— TO BE DONE —
Repeat the part of the material that opens with the line containing "Task: Click 打开文件夹 in the note card" and closes with the line containing "Action: tap(1956, 53)", word for word. Can you reproduce both of those lines and everything between them?

Saved entries:
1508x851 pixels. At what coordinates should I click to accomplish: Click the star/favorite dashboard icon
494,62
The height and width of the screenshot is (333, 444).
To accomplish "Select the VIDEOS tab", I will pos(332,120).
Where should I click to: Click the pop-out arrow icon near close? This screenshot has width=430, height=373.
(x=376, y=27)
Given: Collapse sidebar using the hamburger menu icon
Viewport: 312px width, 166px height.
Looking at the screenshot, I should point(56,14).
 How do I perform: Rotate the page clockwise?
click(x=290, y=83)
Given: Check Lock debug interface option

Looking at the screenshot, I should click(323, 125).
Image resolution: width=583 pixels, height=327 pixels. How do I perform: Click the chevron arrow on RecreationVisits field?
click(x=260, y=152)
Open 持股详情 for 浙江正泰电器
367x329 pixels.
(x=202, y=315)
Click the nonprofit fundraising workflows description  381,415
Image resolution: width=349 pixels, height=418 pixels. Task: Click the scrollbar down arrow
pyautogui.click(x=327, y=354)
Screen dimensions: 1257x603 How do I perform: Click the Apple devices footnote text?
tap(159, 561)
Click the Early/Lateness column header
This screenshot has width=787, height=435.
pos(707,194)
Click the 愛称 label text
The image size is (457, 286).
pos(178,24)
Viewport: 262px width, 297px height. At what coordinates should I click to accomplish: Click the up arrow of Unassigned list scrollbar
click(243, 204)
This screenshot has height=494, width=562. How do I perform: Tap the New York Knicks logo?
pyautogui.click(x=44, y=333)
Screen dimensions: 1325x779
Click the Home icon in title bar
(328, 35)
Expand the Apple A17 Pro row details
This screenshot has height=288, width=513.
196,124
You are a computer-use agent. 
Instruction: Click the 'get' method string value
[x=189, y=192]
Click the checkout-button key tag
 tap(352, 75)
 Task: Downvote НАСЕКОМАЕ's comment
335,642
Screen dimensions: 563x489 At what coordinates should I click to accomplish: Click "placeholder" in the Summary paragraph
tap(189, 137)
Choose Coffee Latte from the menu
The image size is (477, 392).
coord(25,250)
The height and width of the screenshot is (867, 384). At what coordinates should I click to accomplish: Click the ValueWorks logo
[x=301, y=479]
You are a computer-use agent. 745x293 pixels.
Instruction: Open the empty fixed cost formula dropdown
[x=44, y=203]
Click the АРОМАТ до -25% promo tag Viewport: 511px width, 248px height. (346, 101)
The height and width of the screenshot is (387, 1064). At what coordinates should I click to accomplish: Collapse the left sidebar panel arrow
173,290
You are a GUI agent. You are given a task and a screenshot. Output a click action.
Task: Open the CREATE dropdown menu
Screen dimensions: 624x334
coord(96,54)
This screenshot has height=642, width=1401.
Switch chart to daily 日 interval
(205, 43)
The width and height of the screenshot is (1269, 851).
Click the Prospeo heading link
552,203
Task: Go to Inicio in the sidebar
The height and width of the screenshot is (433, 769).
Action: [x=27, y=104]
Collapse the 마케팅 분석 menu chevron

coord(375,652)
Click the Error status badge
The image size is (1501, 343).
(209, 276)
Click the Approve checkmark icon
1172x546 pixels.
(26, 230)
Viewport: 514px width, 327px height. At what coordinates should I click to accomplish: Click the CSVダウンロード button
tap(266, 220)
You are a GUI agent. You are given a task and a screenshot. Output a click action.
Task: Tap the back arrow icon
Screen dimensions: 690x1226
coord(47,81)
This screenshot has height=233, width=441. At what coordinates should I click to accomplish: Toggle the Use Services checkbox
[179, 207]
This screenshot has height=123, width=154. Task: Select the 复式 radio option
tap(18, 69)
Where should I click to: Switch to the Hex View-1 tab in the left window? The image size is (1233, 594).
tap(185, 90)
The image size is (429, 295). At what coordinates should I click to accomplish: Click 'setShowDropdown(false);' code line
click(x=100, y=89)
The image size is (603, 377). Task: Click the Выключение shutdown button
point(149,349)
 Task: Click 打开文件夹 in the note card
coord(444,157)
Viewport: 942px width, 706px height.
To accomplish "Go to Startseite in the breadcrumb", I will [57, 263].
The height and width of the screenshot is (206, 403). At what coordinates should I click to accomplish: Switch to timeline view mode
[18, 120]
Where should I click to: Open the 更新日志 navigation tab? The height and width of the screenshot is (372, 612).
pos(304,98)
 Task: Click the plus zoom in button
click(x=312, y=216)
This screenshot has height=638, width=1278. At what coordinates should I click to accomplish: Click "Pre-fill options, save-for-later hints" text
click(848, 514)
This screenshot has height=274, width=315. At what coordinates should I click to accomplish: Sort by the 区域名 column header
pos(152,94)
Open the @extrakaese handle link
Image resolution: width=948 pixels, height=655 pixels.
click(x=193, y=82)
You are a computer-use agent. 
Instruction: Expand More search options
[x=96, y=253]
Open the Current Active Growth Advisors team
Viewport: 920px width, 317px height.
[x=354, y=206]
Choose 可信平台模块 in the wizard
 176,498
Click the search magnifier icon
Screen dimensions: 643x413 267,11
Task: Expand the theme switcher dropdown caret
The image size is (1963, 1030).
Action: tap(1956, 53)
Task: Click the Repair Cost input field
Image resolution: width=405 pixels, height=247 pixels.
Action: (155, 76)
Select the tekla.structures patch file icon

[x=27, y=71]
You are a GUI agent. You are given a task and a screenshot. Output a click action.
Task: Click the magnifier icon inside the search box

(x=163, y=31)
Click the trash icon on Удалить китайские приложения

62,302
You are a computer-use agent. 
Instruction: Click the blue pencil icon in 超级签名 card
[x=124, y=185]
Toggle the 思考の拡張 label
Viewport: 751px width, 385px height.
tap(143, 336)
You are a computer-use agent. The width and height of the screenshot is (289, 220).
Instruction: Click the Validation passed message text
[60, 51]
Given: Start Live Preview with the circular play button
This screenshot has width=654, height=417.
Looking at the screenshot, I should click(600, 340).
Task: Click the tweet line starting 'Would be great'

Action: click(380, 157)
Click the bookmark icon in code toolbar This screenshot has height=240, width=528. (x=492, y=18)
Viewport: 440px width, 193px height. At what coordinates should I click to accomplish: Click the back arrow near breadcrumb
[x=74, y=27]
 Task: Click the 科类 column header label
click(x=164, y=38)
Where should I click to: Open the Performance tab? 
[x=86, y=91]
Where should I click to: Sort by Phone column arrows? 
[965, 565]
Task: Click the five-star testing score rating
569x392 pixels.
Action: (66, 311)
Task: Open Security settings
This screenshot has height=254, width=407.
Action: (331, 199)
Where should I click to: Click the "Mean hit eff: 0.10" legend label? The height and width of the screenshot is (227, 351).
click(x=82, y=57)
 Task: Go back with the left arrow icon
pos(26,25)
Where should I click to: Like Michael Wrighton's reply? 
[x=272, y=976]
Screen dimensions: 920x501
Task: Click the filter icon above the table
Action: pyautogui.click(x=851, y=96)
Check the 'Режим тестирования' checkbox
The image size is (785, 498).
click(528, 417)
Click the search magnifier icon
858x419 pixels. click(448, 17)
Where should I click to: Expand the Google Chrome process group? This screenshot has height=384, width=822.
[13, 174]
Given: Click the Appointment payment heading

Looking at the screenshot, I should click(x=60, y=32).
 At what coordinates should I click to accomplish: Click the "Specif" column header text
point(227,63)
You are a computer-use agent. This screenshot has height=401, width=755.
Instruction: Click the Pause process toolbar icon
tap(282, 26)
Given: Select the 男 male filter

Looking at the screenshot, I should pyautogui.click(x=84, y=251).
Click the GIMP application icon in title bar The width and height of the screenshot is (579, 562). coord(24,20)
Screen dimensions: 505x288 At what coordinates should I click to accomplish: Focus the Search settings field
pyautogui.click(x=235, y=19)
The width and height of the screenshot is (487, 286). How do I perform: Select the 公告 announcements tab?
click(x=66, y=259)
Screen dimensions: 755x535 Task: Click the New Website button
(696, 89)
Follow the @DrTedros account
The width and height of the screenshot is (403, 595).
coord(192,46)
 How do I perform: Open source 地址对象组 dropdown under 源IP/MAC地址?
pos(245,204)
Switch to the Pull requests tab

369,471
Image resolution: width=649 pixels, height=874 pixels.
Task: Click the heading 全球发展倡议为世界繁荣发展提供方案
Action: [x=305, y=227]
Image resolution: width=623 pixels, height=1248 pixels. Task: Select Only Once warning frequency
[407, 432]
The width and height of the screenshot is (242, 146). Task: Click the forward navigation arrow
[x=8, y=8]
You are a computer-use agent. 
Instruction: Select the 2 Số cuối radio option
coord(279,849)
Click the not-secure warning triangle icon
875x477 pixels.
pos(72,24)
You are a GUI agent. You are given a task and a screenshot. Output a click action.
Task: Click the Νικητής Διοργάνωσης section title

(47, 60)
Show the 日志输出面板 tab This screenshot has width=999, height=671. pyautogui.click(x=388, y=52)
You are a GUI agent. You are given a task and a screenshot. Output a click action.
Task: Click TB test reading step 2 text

— FULL OUTPUT —
 Task: Click 打开文件夹 in the note card
coord(444,157)
Viewport: 942px width, 706px height.
To accomplish "Go to Startseite in the breadcrumb", I will [57, 263].
The height and width of the screenshot is (206, 403). At what coordinates should I click to accomplish: Switch to timeline view mode
[18, 120]
Where should I click to: Open the 更新日志 navigation tab? The height and width of the screenshot is (372, 612).
pos(304,98)
 Task: Click the plus zoom in button
click(x=312, y=216)
This screenshot has height=638, width=1278. At what coordinates should I click to accomplish: Click "Pre-fill options, save-for-later hints" text
click(848, 514)
This screenshot has height=274, width=315. At what coordinates should I click to accomplish: Sort by the 区域名 column header
pos(152,94)
Open the @extrakaese handle link
Image resolution: width=948 pixels, height=655 pixels.
click(x=193, y=82)
You are a computer-use agent. 
Instruction: Expand More search options
[x=96, y=253]
Open the Current Active Growth Advisors team
Viewport: 920px width, 317px height.
[x=354, y=206]
Choose 可信平台模块 in the wizard
 176,498
Click the search magnifier icon
Screen dimensions: 643x413 267,11
Task: Expand the theme switcher dropdown caret
The image size is (1963, 1030).
Action: tap(1956, 53)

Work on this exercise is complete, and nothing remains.